- Active: –May 26, 1865
- Disbanded: Surrendered May 26, 1865
- Country: Confederate States of America
- Allegiance: Louisiana
- Branch: Confederate States Army
- Type: Field army

Commanders
- Notable commanders: Richard Taylor John G. Walker

= Army of Western Louisiana =

The Army of Western Louisiana was a part of the Confederate States Army during the American Civil War. It fought in all the major engagements during Union Maj. Gen. Nathaniel P. Banks' campaign to capture Port Hudson, Louisiana. For much of its existence, it served under Maj. Gen. Richard Taylor. Perhaps its crowning achievement was its victory in April 1864 at the Battle of Mansfield.

On June 17, 1864, Maj. Gen. John G. Walker was ordered to relieve General Taylor of command of the Army of Western Louisiana, as Taylor had been promoted to lieutenant general and sent to the larger Army of Tennessee. In September and October 1864, the infantry of the Army of Western Louisiana campaigned in southern Arkansas. The army surrendered along with all the troops of the Trans-Mississippi Theater on May 26, 1865.

==Composition==

District of West Louisiana - April 1863

Major General Richard Taylor

- Mouton's Brigade - Brig. Gen. Jean Jacques Alfred Alexander Mouton
  - 18th Louisiana Infantry Regiment - Colonel Armand
  - 28th Louisiana Infantry Regiment - Colonel Henry Gray
  - 24th Louisiana Infantry Regiment (Crescent Regiment) - Colonel Bosworth
  - 10th Louisiana Infantry Bataillon (Yellow Jacket Bataillon) - Lieutenant Colonel Fournet
  - 12th Louisiana Infantry Bataillon (Clack's Bataillon / Confederate Guard Response Bataillon)
  - Pelican Battery - Captain Faries
  - Cornay's Battery - Lieutenant Gordy
  - Semmes' Battery - Lieutenant Barnes
- Sibley's Brigade - Brig. Gen. Henry Hopkins Sibley
  - 4th Texas Cavalry Regiment - Colonel James Reily
  - 5th Texas Cavalry Regiment - Colonel Thomas Green
  - 7th Texas Cavalry Regiment - Colonel Arthur Bagby
  - 13th Texas Cavalry Bataillon (Waller's Bataillon)

Problems and tasks:
(A) According to the text on the Army of Western Louisiana, on what date was Maj. Gen. John G. Walker ordered to relieve General Taylor of command?
(B) Condense the paragraph beginning "On June 17, 1864" in the text on the Army of Western Louisiana into a shorter version that keeps its main facts.
(C) From the text on the Army of Western Louisiana, reproduce word for word the stretch from "- Mouton's Brigade" through "Guard Response Bataillon)".

Data:

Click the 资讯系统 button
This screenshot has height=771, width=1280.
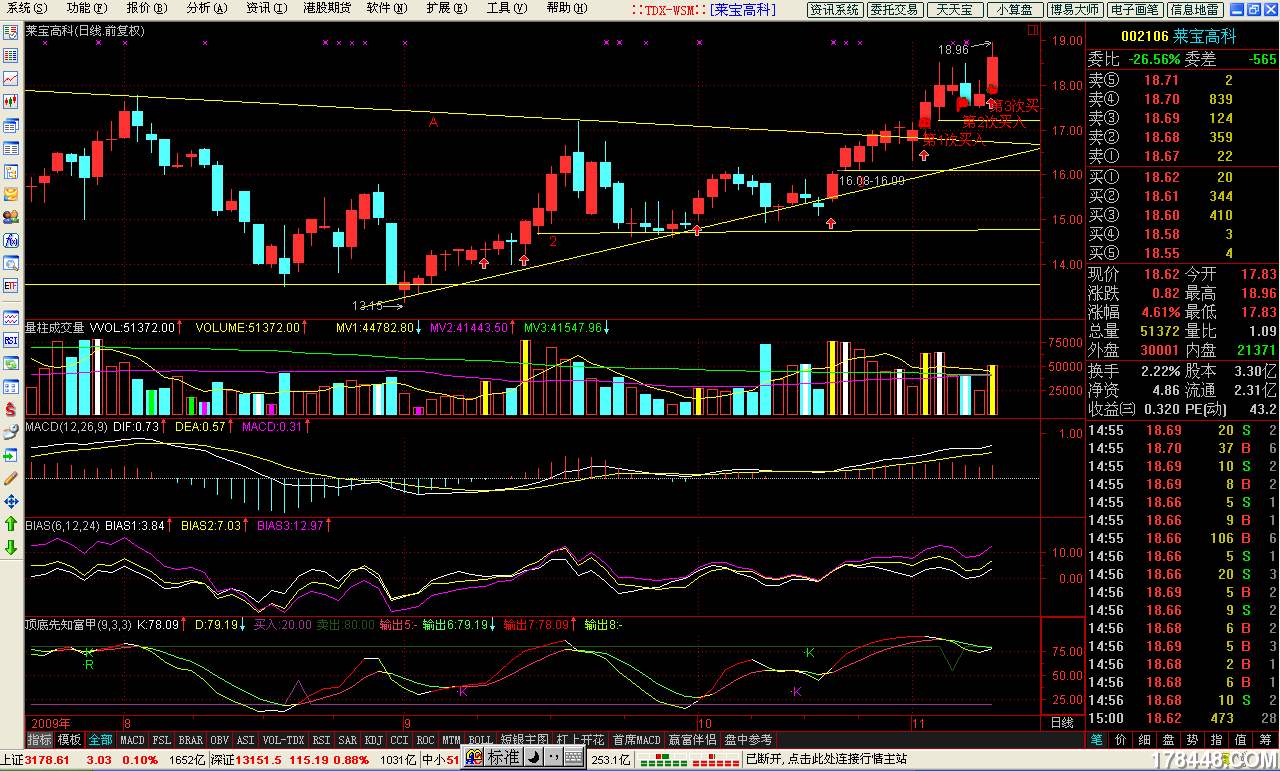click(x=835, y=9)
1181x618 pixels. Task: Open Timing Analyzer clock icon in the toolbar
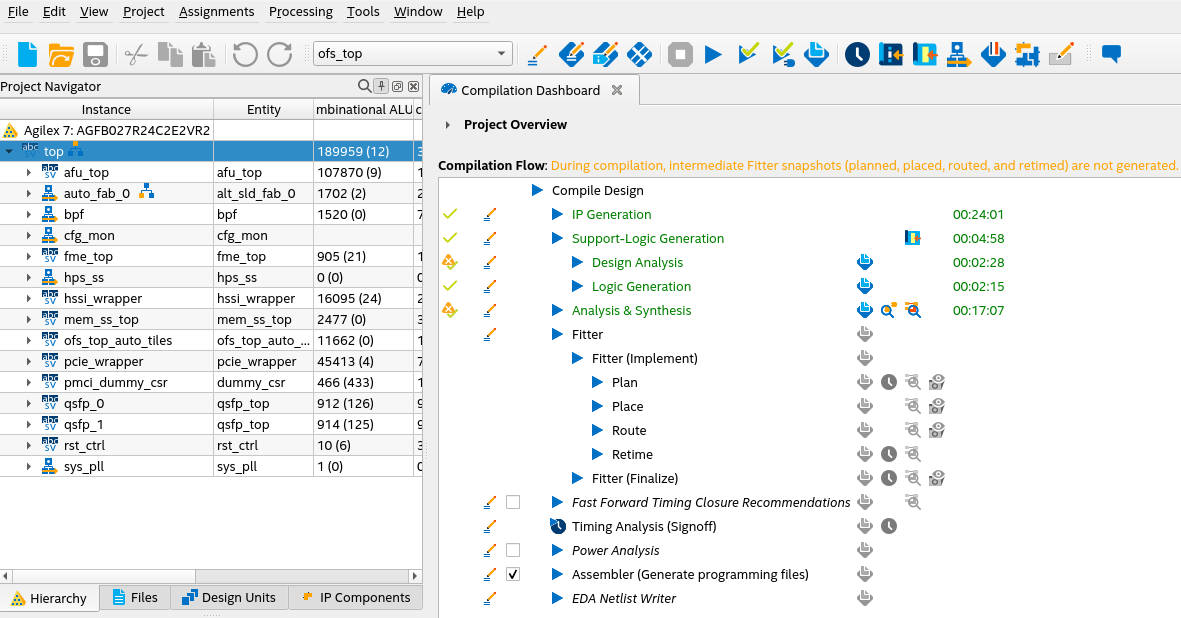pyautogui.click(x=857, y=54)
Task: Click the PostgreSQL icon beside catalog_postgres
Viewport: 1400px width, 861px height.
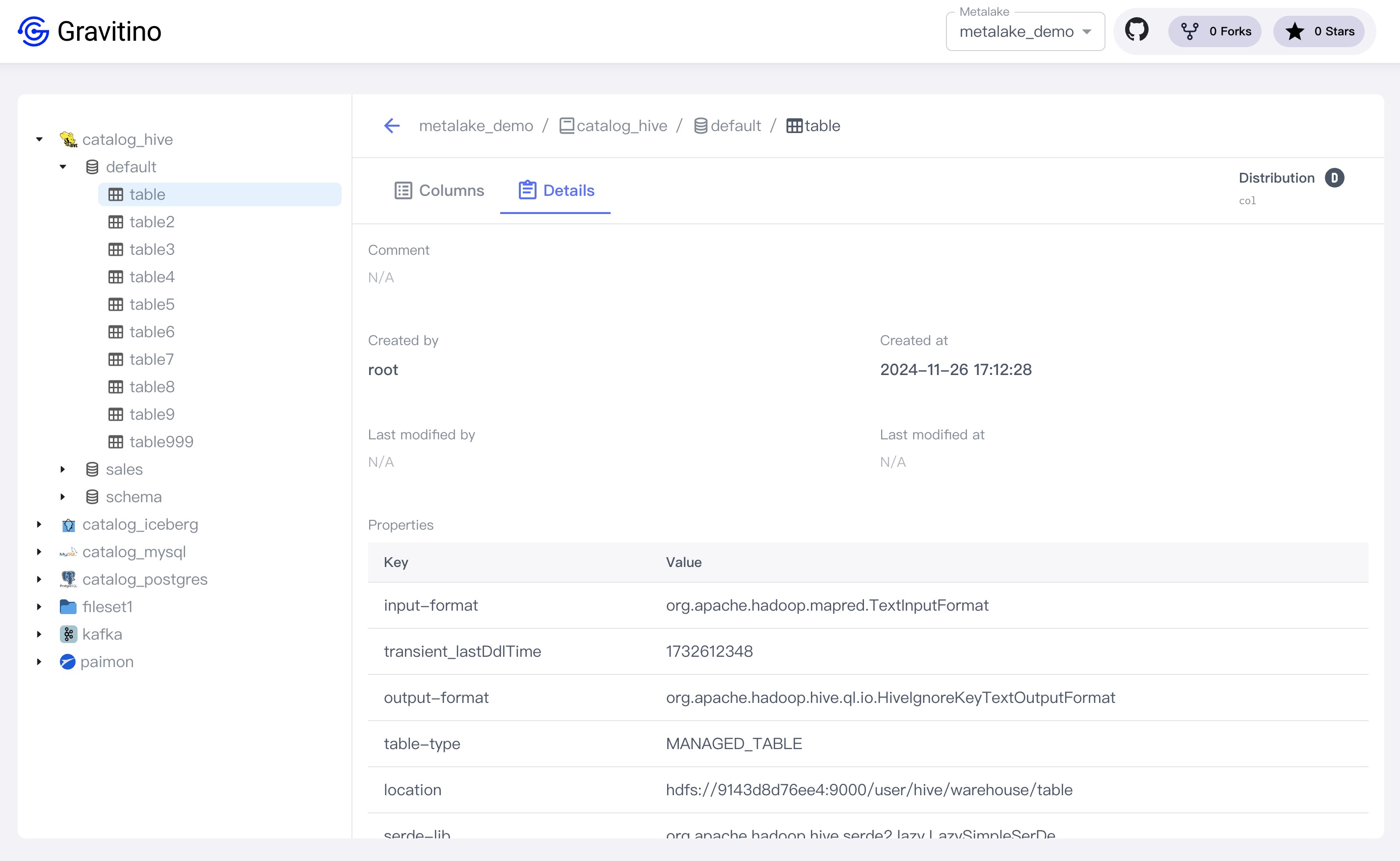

Completed exercise:
(A) June 17, 1864.

(B) On June 17, 1864, Maj. Gen. John G. Walker was ordered to replace Taylor, who had been promoted to lieutenant general and sent to the Army of Tennessee. The army's infantry campaigned in southern Arkansas in September and October 1864, and the army surrendered with all Trans-Mississippi troops on May 26, 1865.

(C)
- Mouton's Brigade - Brig. Gen. Jean Jacques Alfred Alexander Mouton
  - 18th Louisiana Infantry Regiment - Colonel Armand
  - 28th Louisiana Infantry Regiment - Colonel Henry Gray
  - 24th Louisiana Infantry Regiment (Crescent Regiment) - Colonel Bosworth
  - 10th Louisiana Infantry Bataillon (Yellow Jacket Bataillon) - Lieutenant Colonel Fournet
  - 12th Louisiana Infantry Bataillon (Clack's Bataillon / Confederate Guard Response Bataillon)